§ BRIEF
Put each line of the listing into a Markdown table with the columns Row and Line, skipping blank lines. Leave the pictures out of the table.

Entries taken from a collection:
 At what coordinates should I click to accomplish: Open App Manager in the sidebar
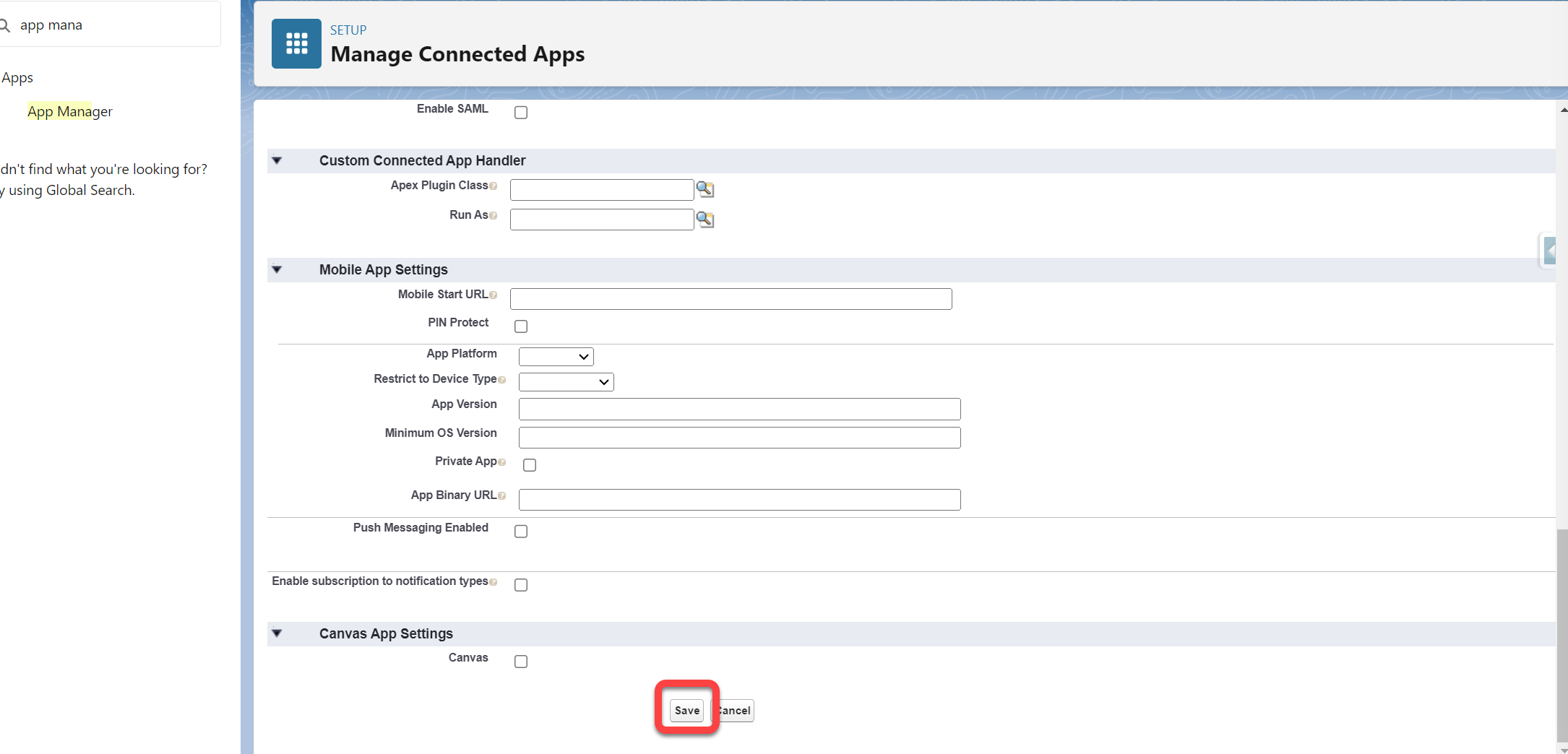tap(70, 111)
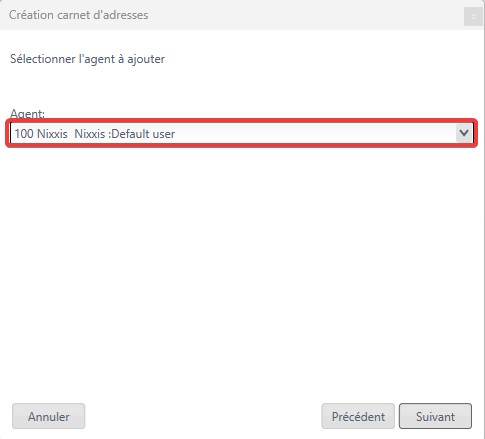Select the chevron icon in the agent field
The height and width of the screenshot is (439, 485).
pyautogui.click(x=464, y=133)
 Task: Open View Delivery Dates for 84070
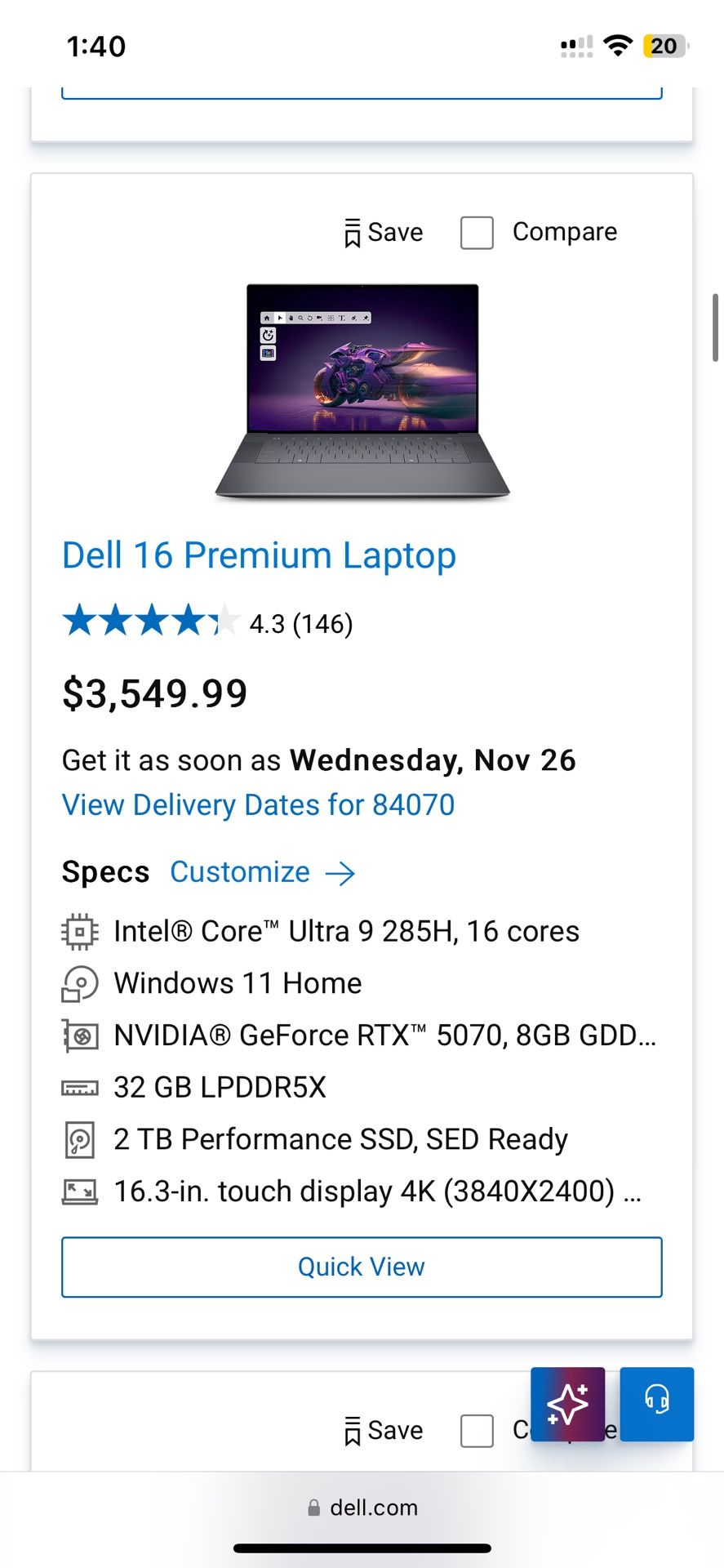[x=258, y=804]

§ THE RESULT
| Row | Line |
|---|---|
| 1 |  At what coordinates should I click to accomplish: Open App Manager in the sidebar |
| 2 | tap(70, 111) |
| 3 | Select the chevron icon in the agent field |
| 4 | The height and width of the screenshot is (439, 485). |
| 5 | pyautogui.click(x=464, y=133) |
| 6 |  Task: Open View Delivery Dates for 84070 |
| 7 | [x=258, y=804] |